Nach einem Besuch im Flusshafen, wo die Yangzi-Dampfer liegen und Flussfähren bunt gemischtes Volk mit Säcken und Päcken ausspucken, und einem Besuch des Pibashan, eines weiteren Aussichtshügels von Chongqing, dampft bald eine ganze Ladung der zuvor verhackstückten Aale gedämpft auf unserem Tisch, und schmunzelnd lädt uns Herr Liu, unser großzügiger Gastgeber, nach chinesischem Brauch diese und viele andere Delikatessen auf die Teller. Selbst sein Schmunzeln kriegt er offenbar nicht ohne Sorgenfalten hin, aber dafür lächelt seine mitgebrachte Gattin umso liebenswürdiger. In ihrem hübschen Feiertagskleid passt sie so gar nicht zu ihrem dürren, unauffälligen Mann, und dass beide so fließend Englisch parlieren, rührt gewiss daher, dass die nette Dame von Beruf Englischlehrerin ist.

 

mr.liu

Sorgenfaltiges Lächeln - Herr Liu und Gemahlin

 

In der Tat war das frugale Mahl das beste seit der Ente in Beijing.
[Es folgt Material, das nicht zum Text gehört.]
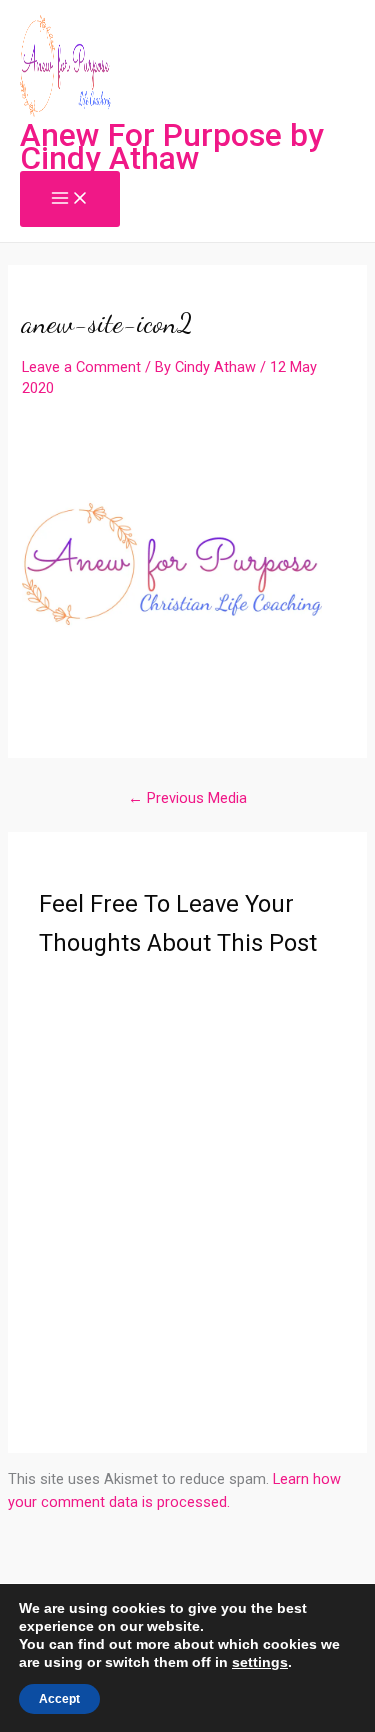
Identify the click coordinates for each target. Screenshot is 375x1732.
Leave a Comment (81, 367)
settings (260, 1662)
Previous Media (187, 798)
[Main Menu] (70, 199)
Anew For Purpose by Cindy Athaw (172, 146)
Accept (59, 1699)
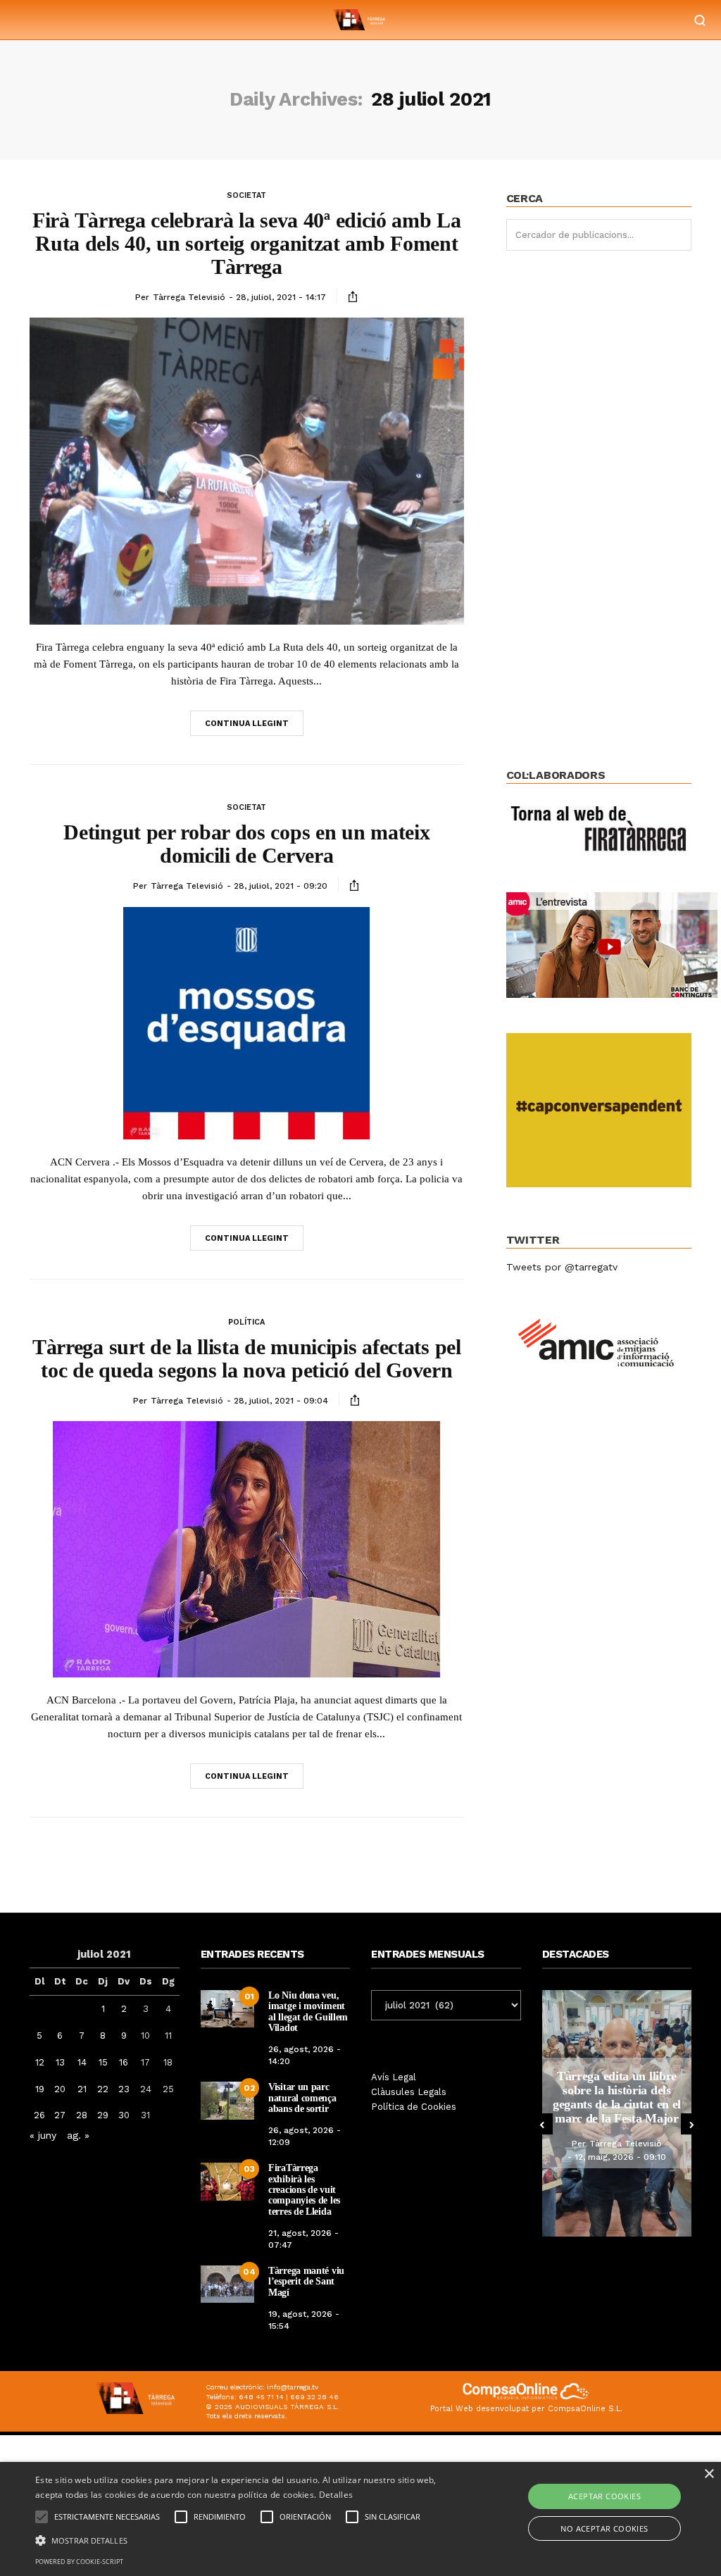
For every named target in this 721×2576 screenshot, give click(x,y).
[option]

Außer Aal und Meergeziefer gab es noch Pfauen, Karnickel, Phönix-Eier, Einhorn-Lende, Drachenschuppen und andere geheimnisvolle Schätze der Cuisine von Sichuan, und wer sich beschwert, dass dieser Reisebericht in eine Art Michelin-Führer abzugleiten droht, weil der Frank nur vom Essen schwadroniert, dann sei er belehrt, dass nur Banausen sich in Sichuan mehr für Riverboats und Museen interessieren, die wichtigste Attraktion der Region hingegen unbeachtet lassen.

Jedenfalls hatte der Herr Liu mit seinem Monatsgehalt von 65 Yuan, auch wenn es hier nicht allzu teuer sein mag, heute weite Spendierhosen an, hoch soll er leben!